Snow cover is often measured as snow-water equivalent (SWE), which refers to the amount of water stored in a snow pack that would be available upon melting. Snow cover and SWE represent a source of local snow-melt release, and are sensitive to regional and global atmospheric circulation, and changes in climate. Monitoring SWE using satellite-based passive microwave radiometry has provided nearly three decades of continuous data for North America.

The availability of spatially and temporally extensive SWE data enables a better understanding of the nature of space-time trends in snow cover, changes in these trends and linking these trends to underlying landscape and terrain characteristics. To address these interests, we quantify the spatial pattern of SWE by applying a local measure of spatial autocorrelation to 25 years of mean February SWE derived from passive microwave retrievals. Using a method for characterizing the temporal trends in the spatial pattern of SWE, temporal trends and variability in spatial autocorrelation are quantified. Results indicate that within the Canadian Prairies, extreme values of SWE are becoming more spatially coherent, with potential impacts on water availability, and hazards such as flooding. These results also highlight the need for Canadian ecological management units that consider winter conditions.

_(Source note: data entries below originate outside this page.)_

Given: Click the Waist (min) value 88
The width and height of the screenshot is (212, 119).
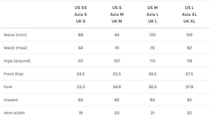Looking at the screenshot, I should (81, 35).
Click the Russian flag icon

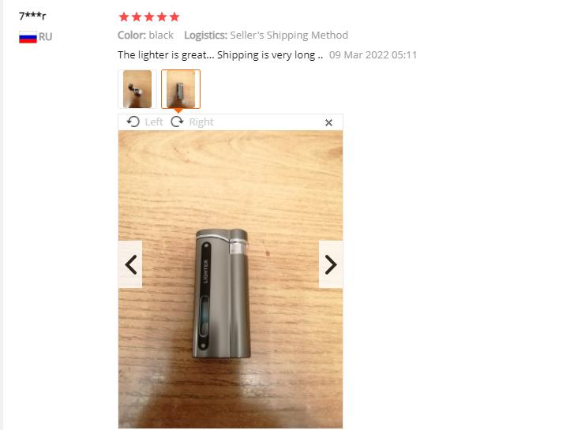[x=28, y=37]
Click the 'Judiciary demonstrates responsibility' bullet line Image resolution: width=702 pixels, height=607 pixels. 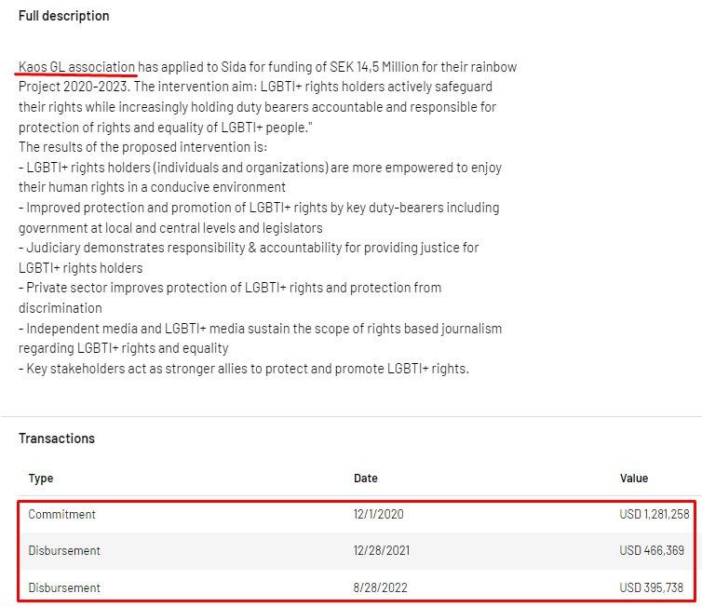[249, 248]
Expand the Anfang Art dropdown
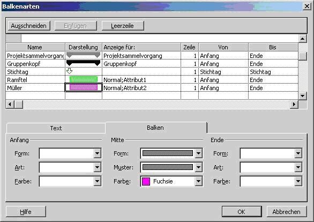 (97, 167)
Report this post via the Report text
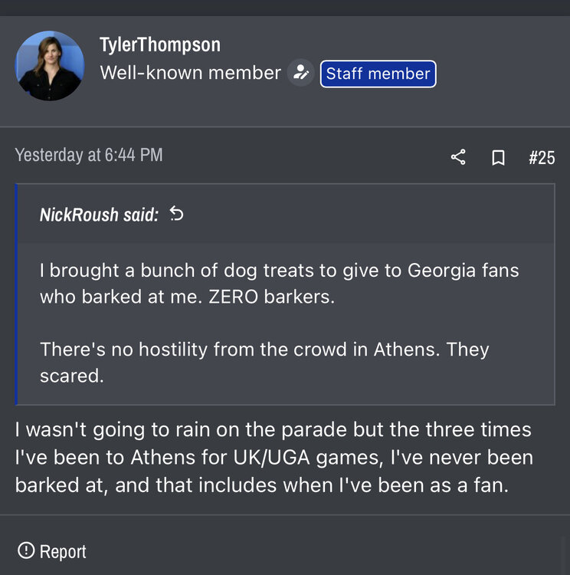Image resolution: width=570 pixels, height=575 pixels. point(63,551)
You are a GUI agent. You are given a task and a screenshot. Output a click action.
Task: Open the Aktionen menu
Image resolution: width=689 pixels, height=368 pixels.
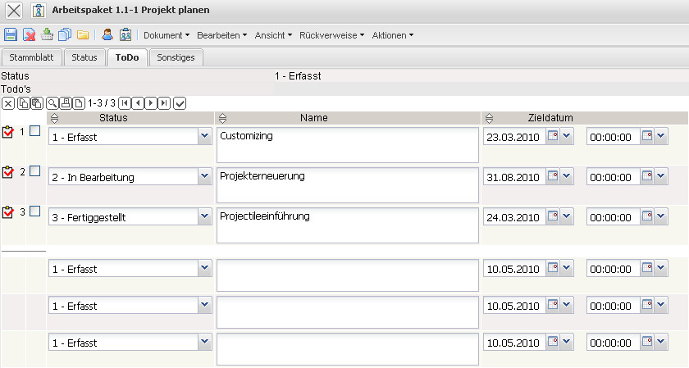coord(392,35)
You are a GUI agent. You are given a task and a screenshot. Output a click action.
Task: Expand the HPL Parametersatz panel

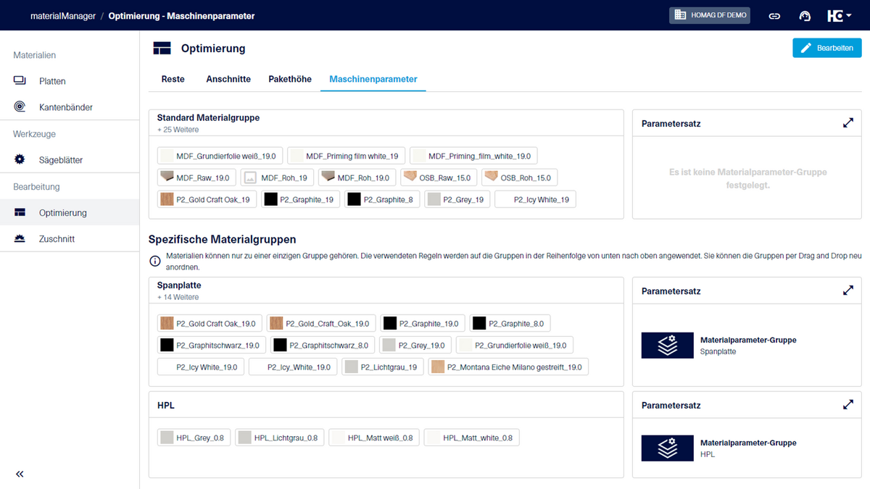tap(848, 405)
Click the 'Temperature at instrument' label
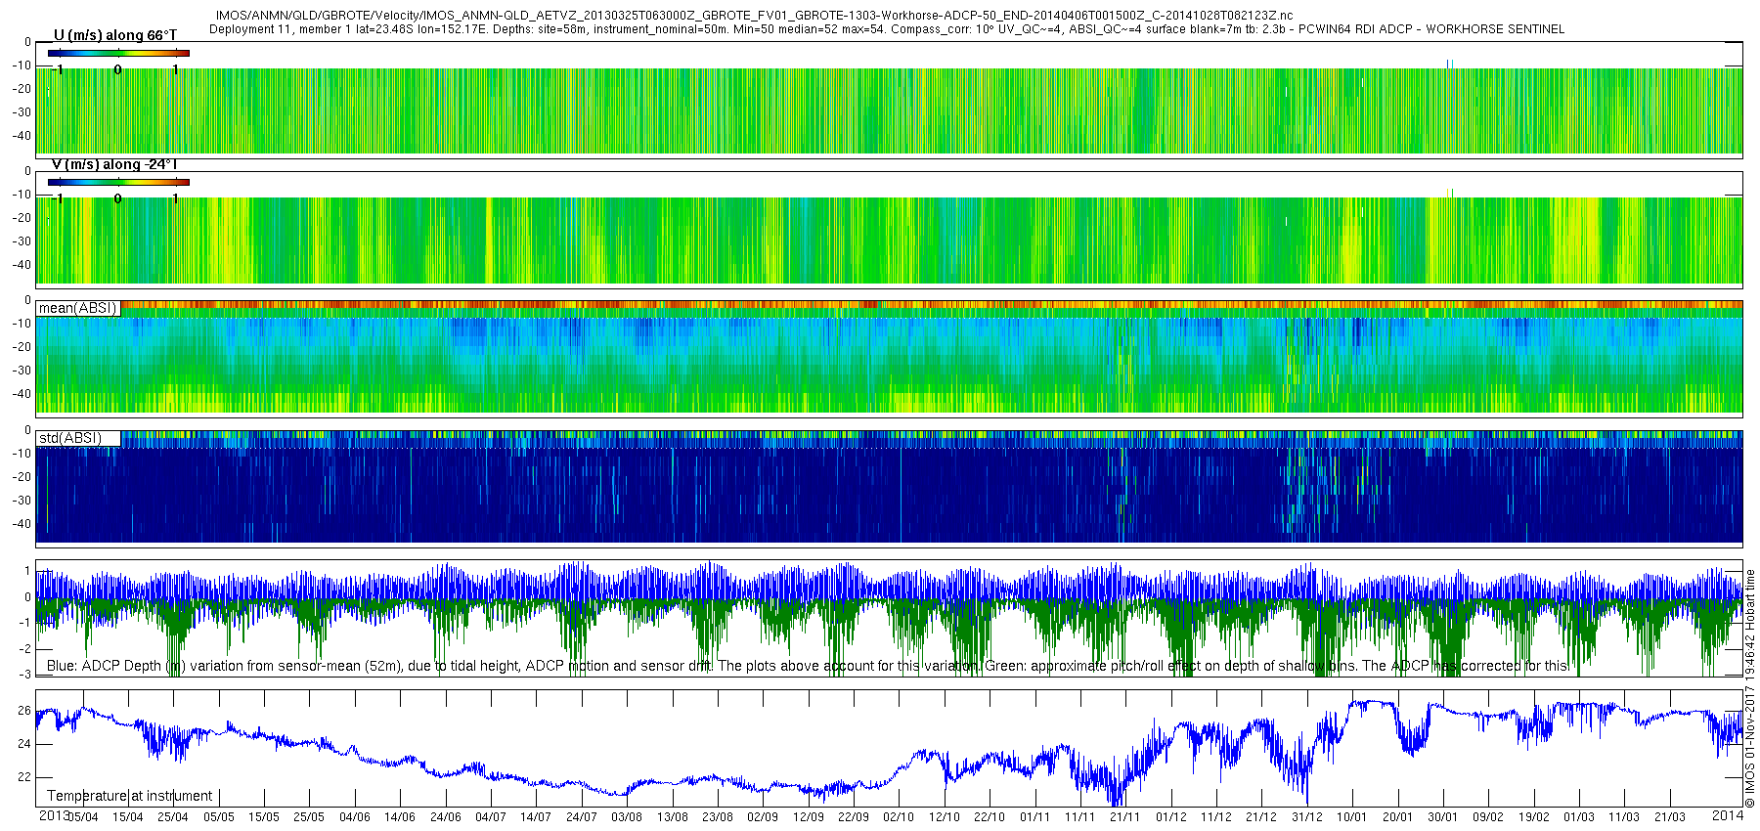 click(129, 796)
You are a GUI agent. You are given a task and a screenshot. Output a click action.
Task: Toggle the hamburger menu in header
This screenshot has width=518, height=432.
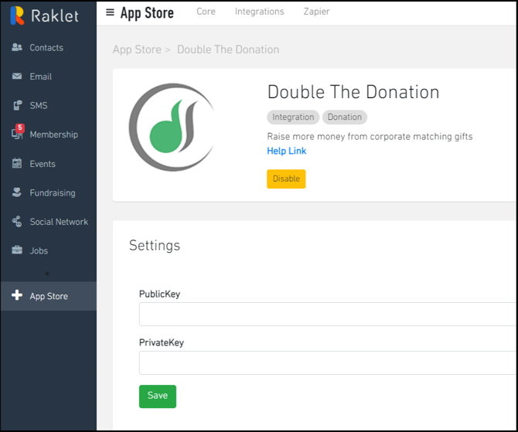point(110,12)
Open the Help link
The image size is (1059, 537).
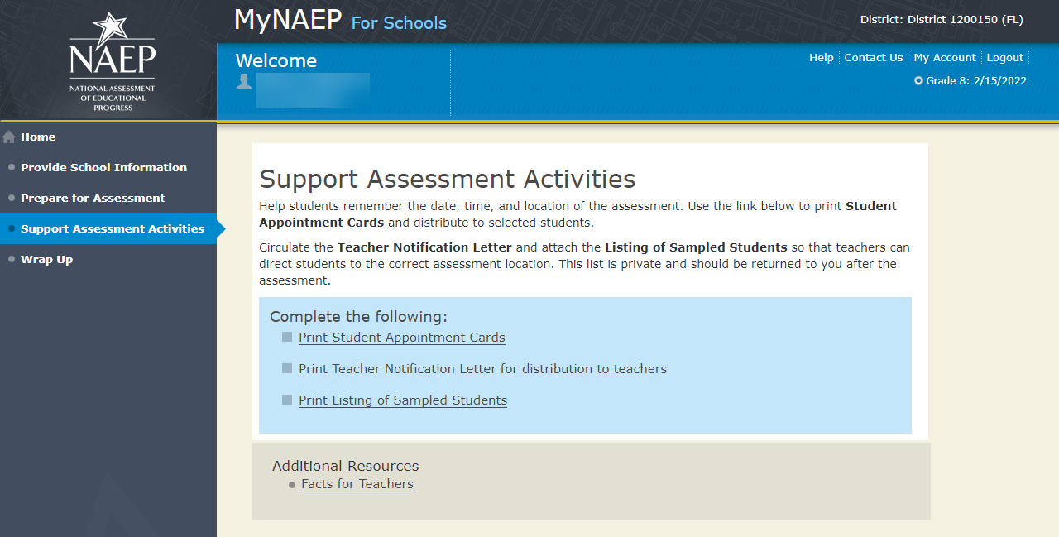822,58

Les profils spatio-temporels de la couverture neigeuse dans l'Ouest canadien

En règle générale, la couverture neigeuse est mesurée en équivalent en eau de la neige (EEN) qui renvoie à la quantité d'eau accumulée dans les couches de neige qui résulteraient de la fonte. La couverture neigeuse et l'EEN, en plus de constituer la source d'approvisionnement en neige fondue, varient selon les conditions atmosphériques régionales et globales et les changements climatiques. Grâce aux satellites de télédétection, l'observation de l'EEN par la radiométrie micro-onde passive au cours des trois dernières décennies a permis d'obtenir une série de données continues pour l'Amérique du Nord. L'intérêt de disposer d'une telle abondance de données temporelles et spatiales sur l'EEN est de pouvoir fournir des éléments de compréhension de l'évolution dans le temps et l'espace de la couverture neigeuse. Il est possible aussi d'établir des liens entre ces tendances et les caractéristiques physiques propres aux divers milieux naturels. Cet article étudie ces questions à partir d'un examen quantitatif des profils spatiaux de l'EEN, en recourant à un indice local d'autocorrélation spatiale pour analyser les EEN moyens des mois de février obtenus par les micro-ondes passives, au cours des vingt-cinq dernières années. Une méthode est mise au point pour caractériser les tendances temporelles de ces profils spatiaux de l'EEN en vue de quantifier les tendances temporelles et la variabilité de l'autocorrélation spatiale. Il en ressort que dans les Prairies canadiennes, les valeurs extrêmes de l'EEN tendent progressivement vers l'homogénéité spatiale, ce qui peut entraîner des conséquences sur la disponibilité de l'eau et des risques naturels tels que les inondations. Les résultats démontrent l'importance de reconnaître les conditions hivernales dans les zones de gestion écologique du Canada.